In this study, we added liver metastasis and more than two metastatic sites to the nomogram with hematological biomarkers that are easily available pretreatment, which has the ability to generate an individual probability of HPD and divide patients into two risk groups. Both physicians and patients could perform a pretreatment individualized prediction of the risk of HPD with this easy-to-use scoring system, which is in line with the current trend toward personalized medicine. The most important and final argument for using a nomogram is based on the need to interpret the individual need for other treatments or care. Patients with high risk scores of HPD should suspend further ICI treatment, and those in good clinical condition should be re-estimated as soon as possible and switched to another potentially effective treatment, such as chemotherapy.

Limitations

There are also some limitations in our study. First, due to rapid deterioration, the existence and definition of HPD still need to be further explored, with the search for valid predictive markers also becoming an urgent problem. To date, no consensus HPD definition has been proposed. The definition is as follows: TTF≤2 months, TGR≥2; and/or TGK≥2. Although some previous reports have concluded that a ΔTGR greater than 100 is the best definition, additional studies on larger groups of patients are necessary to confirm the accuracy and validate this proposed definition.40,41 We should assess HPD as early as possible and quickly switch to new chemotherapy regimens before or at the onset of HPD. Second, various characteristics that were clinically related to OS and PFS were not included in our study. Tumor mutational burden (TMB) was not provided because it was not mandatory and routinely estimated.42 Immune-related adverse events (irAEs) were not included due to the rapid progression time and severity of HPD.43 Third, as a respective analysis, our nomogram was created based on a single data source. The validation of the nomogram in a multicenter study of HPD remains an unmet need. Future studies that prospectively evaluate blood samples of HPD patients before and during treatment will help clarify the mechanism behind this phenomenon and its causal relationship with treatment.

Conclusions

In conclusion, 17 (9.66%) patients and 9 (10.59%) with advanced NSCLC treated with PD-1/PD-L1 inhibitors met the HPD criteria in the primary and validation cohorts, respectively.
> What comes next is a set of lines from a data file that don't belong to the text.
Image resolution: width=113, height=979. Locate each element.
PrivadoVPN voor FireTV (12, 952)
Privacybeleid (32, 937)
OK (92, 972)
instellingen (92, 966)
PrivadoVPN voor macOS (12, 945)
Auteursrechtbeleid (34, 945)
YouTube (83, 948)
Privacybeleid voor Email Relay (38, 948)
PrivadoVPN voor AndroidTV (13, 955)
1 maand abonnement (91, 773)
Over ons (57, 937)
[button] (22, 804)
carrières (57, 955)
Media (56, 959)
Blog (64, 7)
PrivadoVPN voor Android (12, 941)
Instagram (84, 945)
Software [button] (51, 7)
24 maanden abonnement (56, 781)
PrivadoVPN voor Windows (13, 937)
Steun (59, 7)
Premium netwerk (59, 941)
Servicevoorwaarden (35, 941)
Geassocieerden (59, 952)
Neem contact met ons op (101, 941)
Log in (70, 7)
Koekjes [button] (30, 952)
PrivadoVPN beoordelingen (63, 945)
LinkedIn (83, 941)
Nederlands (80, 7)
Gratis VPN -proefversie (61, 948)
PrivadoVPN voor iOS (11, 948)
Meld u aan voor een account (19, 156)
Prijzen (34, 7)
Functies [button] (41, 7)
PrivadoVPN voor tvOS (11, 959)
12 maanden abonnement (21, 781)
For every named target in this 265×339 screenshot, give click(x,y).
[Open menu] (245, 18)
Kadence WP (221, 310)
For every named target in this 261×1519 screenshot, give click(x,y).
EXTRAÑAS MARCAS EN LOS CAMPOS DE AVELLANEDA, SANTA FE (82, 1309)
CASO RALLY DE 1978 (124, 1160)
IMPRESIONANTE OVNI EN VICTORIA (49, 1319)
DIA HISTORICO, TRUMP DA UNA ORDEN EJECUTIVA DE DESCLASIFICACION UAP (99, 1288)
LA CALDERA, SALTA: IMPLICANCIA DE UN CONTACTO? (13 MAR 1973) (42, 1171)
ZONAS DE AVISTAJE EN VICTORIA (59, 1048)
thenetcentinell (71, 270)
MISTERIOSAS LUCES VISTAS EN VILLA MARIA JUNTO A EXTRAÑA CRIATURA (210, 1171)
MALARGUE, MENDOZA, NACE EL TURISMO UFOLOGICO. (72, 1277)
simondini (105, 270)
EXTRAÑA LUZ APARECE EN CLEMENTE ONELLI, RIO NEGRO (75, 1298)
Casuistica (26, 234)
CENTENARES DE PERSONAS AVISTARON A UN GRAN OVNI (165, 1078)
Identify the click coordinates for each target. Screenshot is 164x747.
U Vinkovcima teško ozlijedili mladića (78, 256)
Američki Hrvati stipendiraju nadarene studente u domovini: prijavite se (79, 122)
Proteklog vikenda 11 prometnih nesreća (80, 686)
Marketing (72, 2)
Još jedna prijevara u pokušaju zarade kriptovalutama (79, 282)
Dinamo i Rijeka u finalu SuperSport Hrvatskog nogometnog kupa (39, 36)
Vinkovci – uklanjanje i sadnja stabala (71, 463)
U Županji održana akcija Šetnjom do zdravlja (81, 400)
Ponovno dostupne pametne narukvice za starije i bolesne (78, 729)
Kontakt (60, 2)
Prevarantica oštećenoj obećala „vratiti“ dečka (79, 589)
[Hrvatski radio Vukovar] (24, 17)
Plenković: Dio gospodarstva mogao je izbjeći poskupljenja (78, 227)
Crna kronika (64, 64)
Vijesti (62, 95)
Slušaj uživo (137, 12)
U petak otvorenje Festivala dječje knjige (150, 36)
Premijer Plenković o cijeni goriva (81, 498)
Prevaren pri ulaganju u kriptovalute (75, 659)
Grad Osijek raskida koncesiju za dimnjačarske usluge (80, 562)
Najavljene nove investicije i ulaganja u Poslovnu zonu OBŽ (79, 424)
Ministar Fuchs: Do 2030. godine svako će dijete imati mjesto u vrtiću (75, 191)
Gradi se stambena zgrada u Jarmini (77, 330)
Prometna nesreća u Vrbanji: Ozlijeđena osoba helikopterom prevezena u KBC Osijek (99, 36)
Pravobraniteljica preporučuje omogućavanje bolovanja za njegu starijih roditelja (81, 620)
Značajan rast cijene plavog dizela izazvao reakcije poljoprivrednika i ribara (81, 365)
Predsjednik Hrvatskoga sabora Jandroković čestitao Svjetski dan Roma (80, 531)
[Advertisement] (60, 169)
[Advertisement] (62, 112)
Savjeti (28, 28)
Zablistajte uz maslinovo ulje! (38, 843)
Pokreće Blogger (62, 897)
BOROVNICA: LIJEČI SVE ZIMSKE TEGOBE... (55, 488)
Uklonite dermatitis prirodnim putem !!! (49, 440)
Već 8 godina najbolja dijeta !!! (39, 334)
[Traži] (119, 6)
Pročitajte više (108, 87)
HPD was associated with poor survival. Furthermore, we developed and validated a nomogram to predict HPD. The proposed nomogram in this study provided statistically significant discrimination, and it offered a credible, easy-to-use and noninvasive tool for HPD assessment pretreatment of ICI, which could be used to identify and guide reasonable management of patients with HPD.

Acknowledgments

We are grateful to all the participants who made this research possible.

Funding

This project was supported by the National Natural Science Foundation of China (No. 81473233) and the Science and Technology Program of Guangzhou (No. 201504010038, 201604020079, 201601010008).

Disclosure

The authenticity of this article has been validated by uploading the key raw data onto the Research Data Deposit public platform (www.researchdata.org.cn), with the approval RDD number RDDA2020001591. There are no conflicts of interest.